Practical use and abuse cases come into play, illustrating how existing protective measures could be bypassed or where protection might be lacking. Assessing the security risk for each threat finds its grounding in a risk model like DREAD or a qualitative approach considering factors like likelihood and impact.
STRIDE
| Threat | Property Violated | Threat Definition | Typical Victims |
|---|---|---|---|
| Spoofing | Authentication | Pretending to be something or someone other than yourself | Processes, external entities, people |
| Tampering | Integrity | Modifying something on disk, on a network, or in memory | Data stores, data flows, processes |
| Repudiation | Non- Repudiation | Claiming that you didn't do something, or were not responsible. | Process |
| Information Disclosure | Confidentiality | Providing information to someone not authorized to see it | Processes, data stores, data flows |
| Denial of Service | Availability | Absorbing resources needed to provide service | Processes, data stores, data flows |
| Elevation of Privilege | Authorization | Allowing someone to do something they're not authorized to do | Processes |
Examples of Threats
- SPOOFING: Falsely claiming to be Acme.com, winsock .dll, Barack Obama, a police officer, or the Nigerian Anti-Fraud Group
- TAMPERING: Changing a spreadsheet, the binary of an important program, or the contents of a database on disk; modifying, adding, or removing packets over a network, either local or far across the Internet, wired or wireless; changing either the data a program is using or the running program itself
- REPUDIATION: Process or system: “I didn't hit the big red button” or “I didn't order that Ferrari.” Note that repudiation is somewhat the odd-threat-out here; it transcends the technical nature of the other threats to the business layer. What evidence do you have?
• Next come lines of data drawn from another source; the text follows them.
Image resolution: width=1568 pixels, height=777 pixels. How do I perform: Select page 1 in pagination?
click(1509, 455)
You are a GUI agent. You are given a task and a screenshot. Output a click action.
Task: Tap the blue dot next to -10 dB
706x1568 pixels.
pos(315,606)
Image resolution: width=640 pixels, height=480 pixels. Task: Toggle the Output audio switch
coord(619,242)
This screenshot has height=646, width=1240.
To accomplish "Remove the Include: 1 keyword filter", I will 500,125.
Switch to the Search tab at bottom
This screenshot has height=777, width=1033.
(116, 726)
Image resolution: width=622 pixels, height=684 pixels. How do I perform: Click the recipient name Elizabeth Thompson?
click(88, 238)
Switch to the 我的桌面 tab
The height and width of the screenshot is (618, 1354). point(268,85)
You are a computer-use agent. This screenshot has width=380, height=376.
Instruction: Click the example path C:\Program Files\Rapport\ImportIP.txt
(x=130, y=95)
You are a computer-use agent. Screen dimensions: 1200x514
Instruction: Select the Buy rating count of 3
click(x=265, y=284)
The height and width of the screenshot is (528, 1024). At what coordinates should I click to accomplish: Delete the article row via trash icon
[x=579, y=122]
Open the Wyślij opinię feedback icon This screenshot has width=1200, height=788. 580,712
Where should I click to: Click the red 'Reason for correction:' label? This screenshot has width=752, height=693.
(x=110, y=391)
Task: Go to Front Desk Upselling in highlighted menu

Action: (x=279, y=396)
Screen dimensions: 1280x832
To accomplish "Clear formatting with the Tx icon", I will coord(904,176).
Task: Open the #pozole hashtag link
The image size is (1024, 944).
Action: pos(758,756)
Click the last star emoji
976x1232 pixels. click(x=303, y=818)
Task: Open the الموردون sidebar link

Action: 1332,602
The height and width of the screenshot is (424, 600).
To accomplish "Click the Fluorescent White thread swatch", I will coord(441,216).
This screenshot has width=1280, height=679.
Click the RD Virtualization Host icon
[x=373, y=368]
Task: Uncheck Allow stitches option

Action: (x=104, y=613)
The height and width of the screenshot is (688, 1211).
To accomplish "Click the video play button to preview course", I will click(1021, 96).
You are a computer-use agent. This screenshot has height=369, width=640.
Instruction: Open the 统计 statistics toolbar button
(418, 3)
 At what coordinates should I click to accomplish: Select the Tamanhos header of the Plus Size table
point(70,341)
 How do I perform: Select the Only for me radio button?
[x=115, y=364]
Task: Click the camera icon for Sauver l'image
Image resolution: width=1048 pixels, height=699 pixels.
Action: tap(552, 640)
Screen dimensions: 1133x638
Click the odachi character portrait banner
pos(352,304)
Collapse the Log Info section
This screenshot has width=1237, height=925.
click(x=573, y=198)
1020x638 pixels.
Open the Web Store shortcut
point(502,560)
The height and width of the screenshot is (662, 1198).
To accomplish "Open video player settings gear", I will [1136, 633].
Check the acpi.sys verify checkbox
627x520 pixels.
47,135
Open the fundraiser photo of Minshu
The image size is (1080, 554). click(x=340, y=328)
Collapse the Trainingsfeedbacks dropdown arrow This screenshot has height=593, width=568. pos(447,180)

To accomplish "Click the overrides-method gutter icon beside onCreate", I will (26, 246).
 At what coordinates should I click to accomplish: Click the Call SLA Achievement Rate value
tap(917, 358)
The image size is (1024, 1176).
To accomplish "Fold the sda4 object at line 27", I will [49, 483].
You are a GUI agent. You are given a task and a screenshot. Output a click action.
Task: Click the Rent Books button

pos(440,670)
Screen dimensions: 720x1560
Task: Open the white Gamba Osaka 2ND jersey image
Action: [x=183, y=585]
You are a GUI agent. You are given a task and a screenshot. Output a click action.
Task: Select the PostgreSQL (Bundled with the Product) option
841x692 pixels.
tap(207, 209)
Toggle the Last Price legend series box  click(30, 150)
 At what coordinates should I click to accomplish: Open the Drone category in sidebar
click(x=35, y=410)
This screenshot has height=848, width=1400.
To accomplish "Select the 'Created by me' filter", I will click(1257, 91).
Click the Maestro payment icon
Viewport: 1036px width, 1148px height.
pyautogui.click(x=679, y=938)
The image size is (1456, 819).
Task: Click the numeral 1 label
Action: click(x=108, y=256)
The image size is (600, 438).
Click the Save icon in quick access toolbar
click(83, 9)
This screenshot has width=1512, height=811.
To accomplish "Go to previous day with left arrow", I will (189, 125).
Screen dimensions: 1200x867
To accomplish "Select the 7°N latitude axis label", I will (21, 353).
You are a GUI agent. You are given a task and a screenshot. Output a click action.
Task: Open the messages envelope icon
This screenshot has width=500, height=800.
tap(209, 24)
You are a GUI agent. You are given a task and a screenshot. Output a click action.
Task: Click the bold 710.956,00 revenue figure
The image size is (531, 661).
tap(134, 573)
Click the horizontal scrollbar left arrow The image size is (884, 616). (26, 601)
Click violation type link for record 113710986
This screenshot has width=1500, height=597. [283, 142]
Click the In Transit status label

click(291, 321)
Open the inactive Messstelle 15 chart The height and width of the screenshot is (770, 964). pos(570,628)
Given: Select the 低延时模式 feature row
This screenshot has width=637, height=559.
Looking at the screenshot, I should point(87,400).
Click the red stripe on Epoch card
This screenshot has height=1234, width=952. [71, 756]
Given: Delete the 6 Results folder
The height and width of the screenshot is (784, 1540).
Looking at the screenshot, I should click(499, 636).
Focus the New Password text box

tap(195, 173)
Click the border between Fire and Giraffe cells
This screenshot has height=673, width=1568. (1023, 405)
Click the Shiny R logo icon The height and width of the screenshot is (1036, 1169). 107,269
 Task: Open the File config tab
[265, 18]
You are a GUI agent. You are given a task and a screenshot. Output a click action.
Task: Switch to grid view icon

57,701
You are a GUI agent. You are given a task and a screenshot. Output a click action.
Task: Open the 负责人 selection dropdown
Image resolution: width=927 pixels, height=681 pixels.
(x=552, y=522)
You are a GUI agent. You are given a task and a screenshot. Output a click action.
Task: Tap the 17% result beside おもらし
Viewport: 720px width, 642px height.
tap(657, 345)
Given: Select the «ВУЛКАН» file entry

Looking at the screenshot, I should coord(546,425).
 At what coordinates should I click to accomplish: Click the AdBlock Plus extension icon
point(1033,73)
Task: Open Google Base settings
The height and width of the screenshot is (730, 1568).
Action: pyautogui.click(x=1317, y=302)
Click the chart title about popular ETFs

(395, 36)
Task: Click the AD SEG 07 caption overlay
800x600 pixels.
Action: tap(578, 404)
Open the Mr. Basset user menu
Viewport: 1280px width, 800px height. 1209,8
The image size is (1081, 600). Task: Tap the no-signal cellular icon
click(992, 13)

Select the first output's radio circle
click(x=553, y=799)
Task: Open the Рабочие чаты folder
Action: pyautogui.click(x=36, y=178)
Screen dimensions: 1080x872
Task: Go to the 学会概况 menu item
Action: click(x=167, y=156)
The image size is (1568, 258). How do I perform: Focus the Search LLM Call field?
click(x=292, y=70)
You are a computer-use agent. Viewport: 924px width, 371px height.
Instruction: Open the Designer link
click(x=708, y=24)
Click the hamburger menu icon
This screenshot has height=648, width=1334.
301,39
- INFORMATION DISCLOSURE: The most obvious example is allowing access to files, e-mail, or databases, but information disclosure can also involve filenames (“Termination for John Doe.docx”), packets on a network, or the contents of program memory.
- DENIAL OF SERVICE: A program that can be tricked into using up all its memory, a file that fills up the disk, or so many network connections that real traffic can't get through
- ELEVATION OF PRIVILEGE: Allowing a normal user to execute code as admin; allowing a remote person without any privileges to run code
Determine Countermeasures and Mitigation
Addressing vulnerabilities in a systematic and effective way is paramount for ensuring the security of an application or system. Here's a structured approach to finding and mitigating vulnerabilities:
- Find Countermeasures: Utilize threat-countermeasure mapping lists to identify potential countermeasures for each vulnerability. This step involves understanding the specific threats and determining the appropriate measures to counteract them.
- Choose a Risk Mitigation Strategy: Based on the business impact and available options, select a risk mitigation strategy. The options include:
- Accept: Decide that the impact is acceptable, acknowledging that the risk is within acceptable limits.
- Eliminate: Remove components that cause the vulnerability, effectively eradicating the source of the risk.
- Mitigate: Implement checks or controls that either reduce the impact or the likelihood of the vulnerability being exploited.
- Document Countermeasures: Thoroughly document the selected countermeasures for each vulnerability. This documentation serves as a reference for the implemented security measures.
- Document Residual Risk and Assumptions: In the threat model documentation, capture the residual risk i.e. the remaining risk after countermeasures are applied. Additionally, document any assumptions made during the mitigation process, providing clarity on the decision-making context.
This structured approach ensures that vulnerabilities are not only identified but also addressed with well-thought-out countermeasures, aligning with the overall risk mitigation strategy and business objectives.